▸ **The exercise**
Can you lay out as a numbered list the lines from the one containing "You are a GUI" up to and including the one containing "The image size is (1232, 962).", leaving out any blank lines?

▸ **Extracted material**
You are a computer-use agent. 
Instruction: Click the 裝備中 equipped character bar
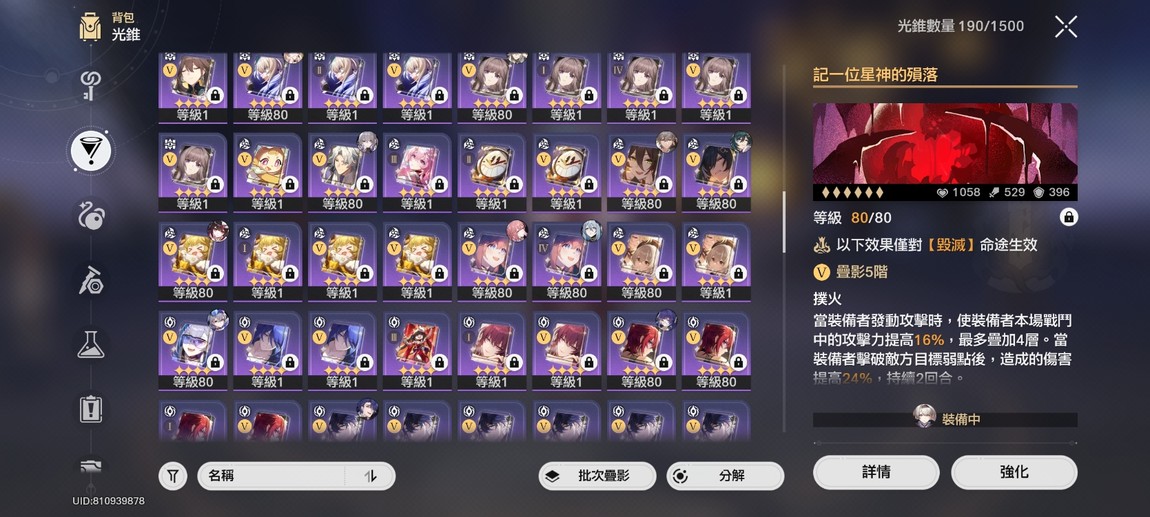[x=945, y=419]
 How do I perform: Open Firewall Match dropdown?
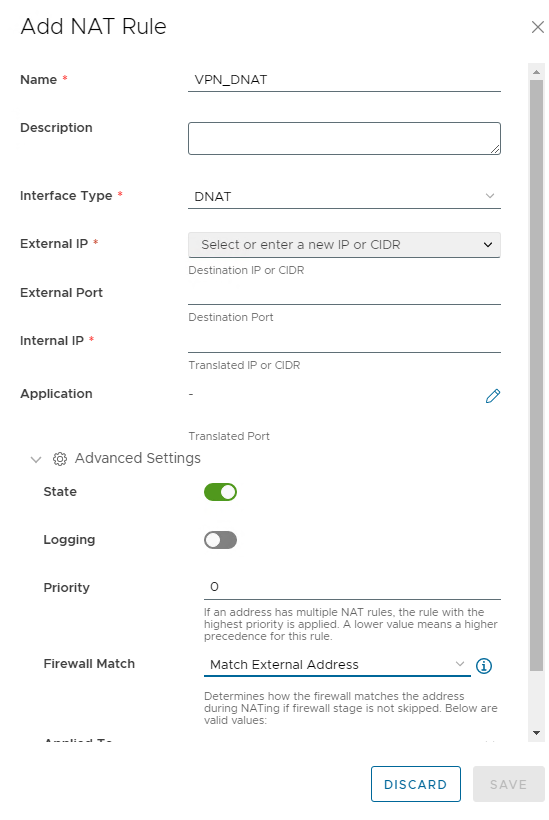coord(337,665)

--

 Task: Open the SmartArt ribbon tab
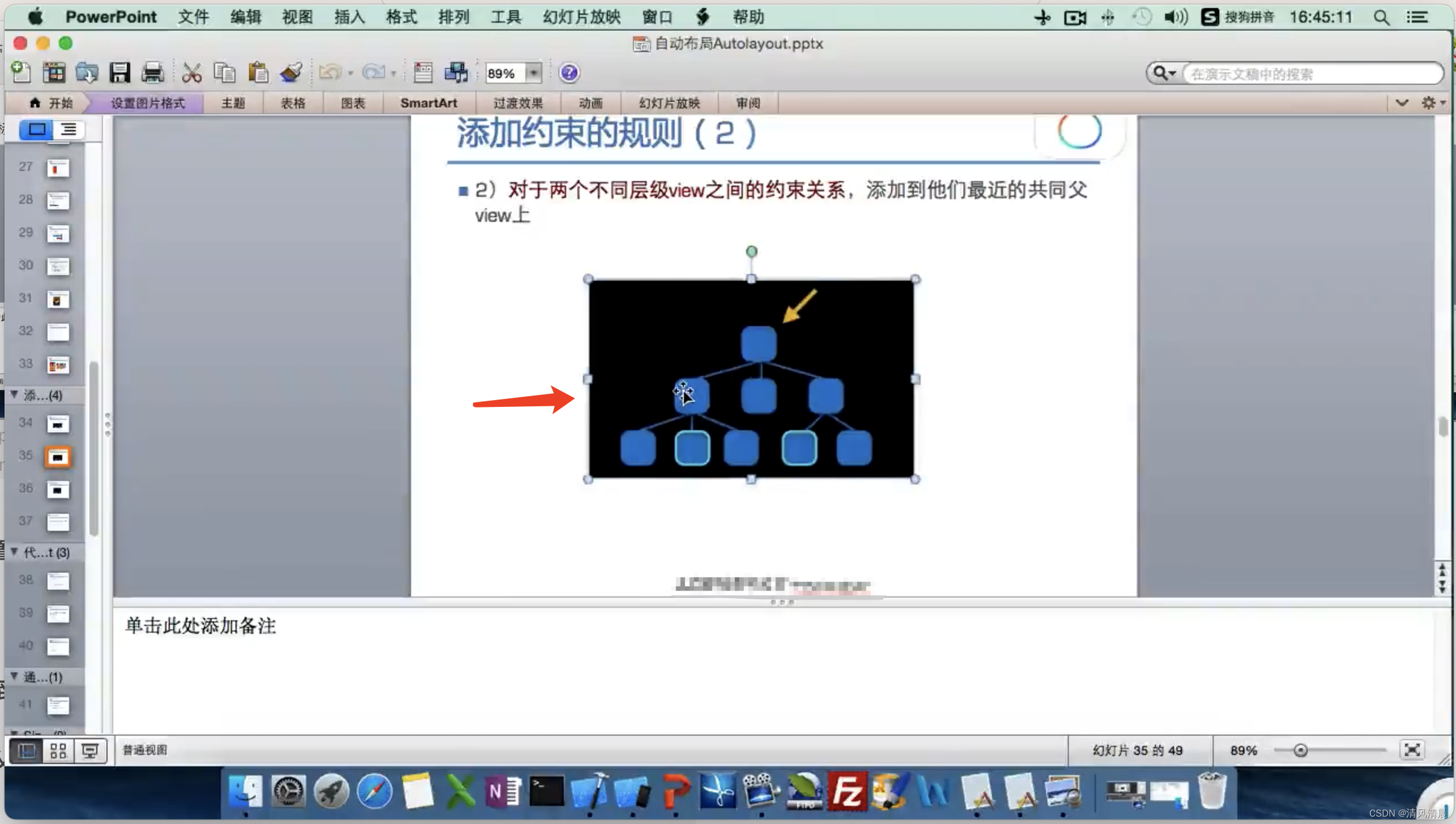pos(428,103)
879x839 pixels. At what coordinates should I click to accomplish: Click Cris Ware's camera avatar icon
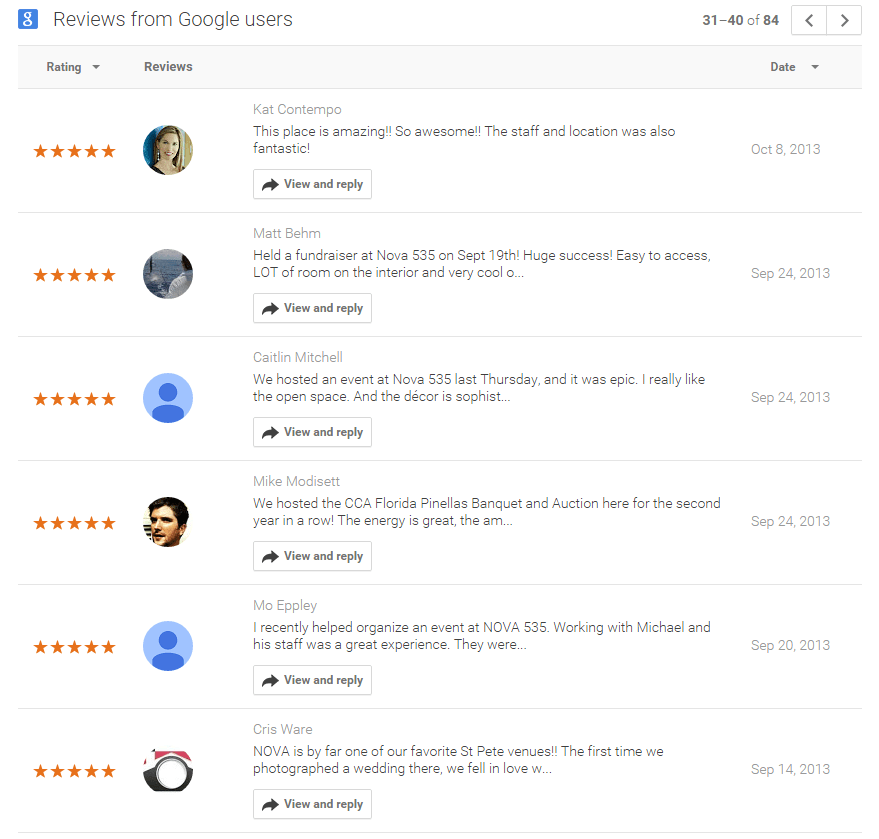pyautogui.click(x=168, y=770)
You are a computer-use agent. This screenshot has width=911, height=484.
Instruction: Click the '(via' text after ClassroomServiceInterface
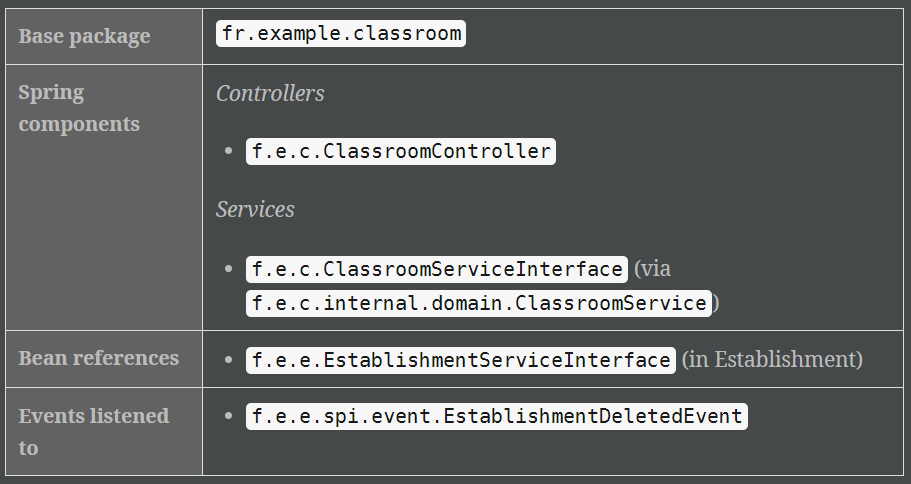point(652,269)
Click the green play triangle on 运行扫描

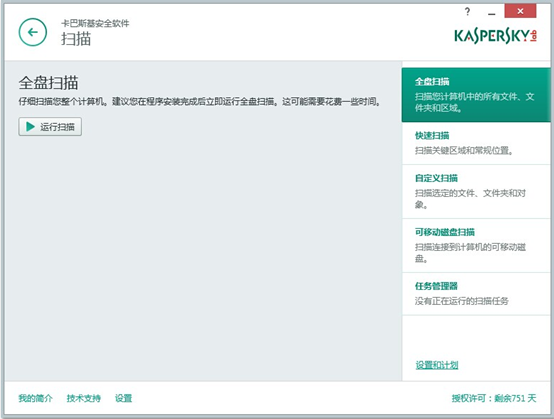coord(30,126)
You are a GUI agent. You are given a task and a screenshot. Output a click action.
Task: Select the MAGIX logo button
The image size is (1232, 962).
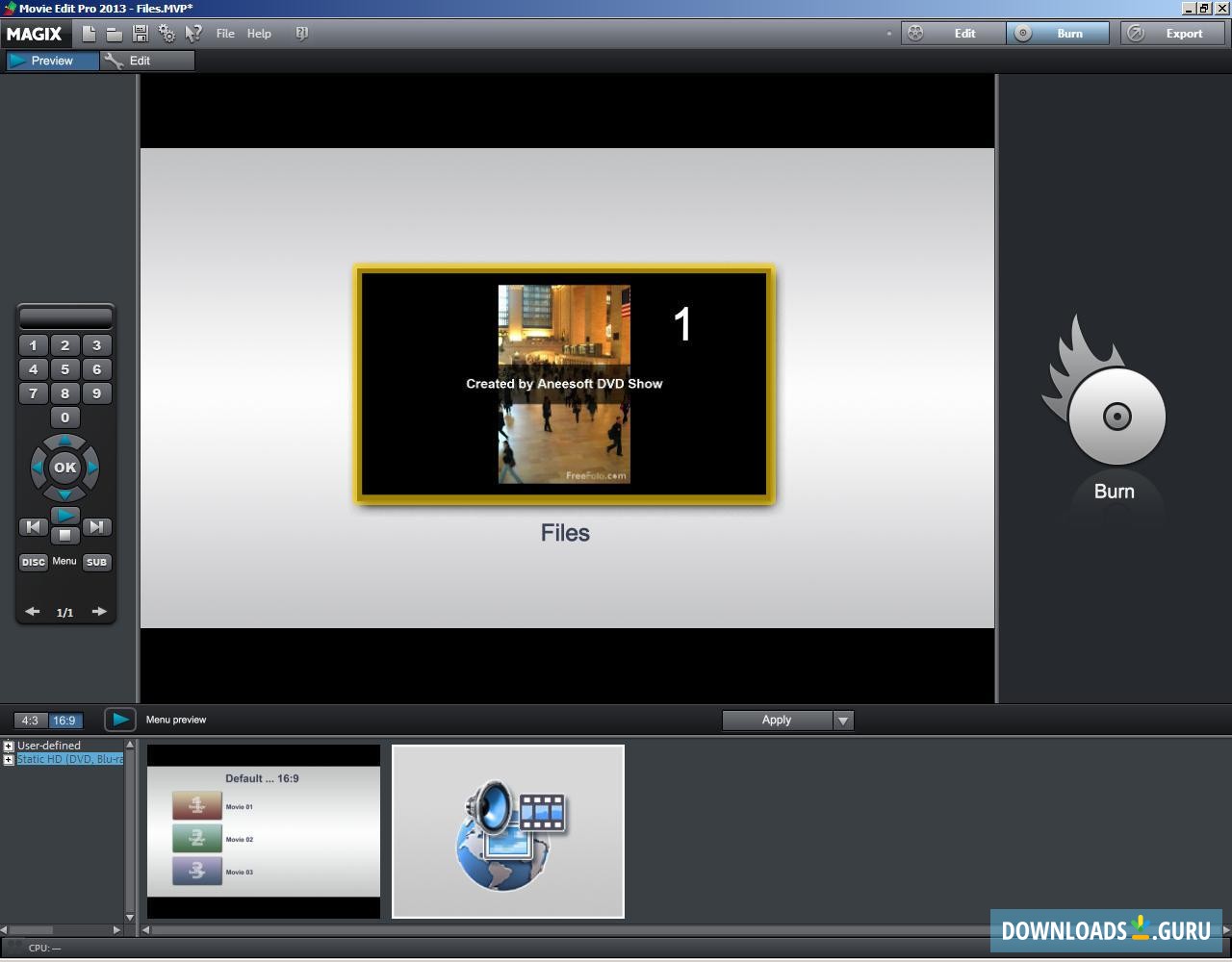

▸ **Worked solution**
1. You are a GUI agent. You are given a task and a screenshot. Output a click action.
2. Task: Select the MAGIX logo button
3. The image size is (1232, 962).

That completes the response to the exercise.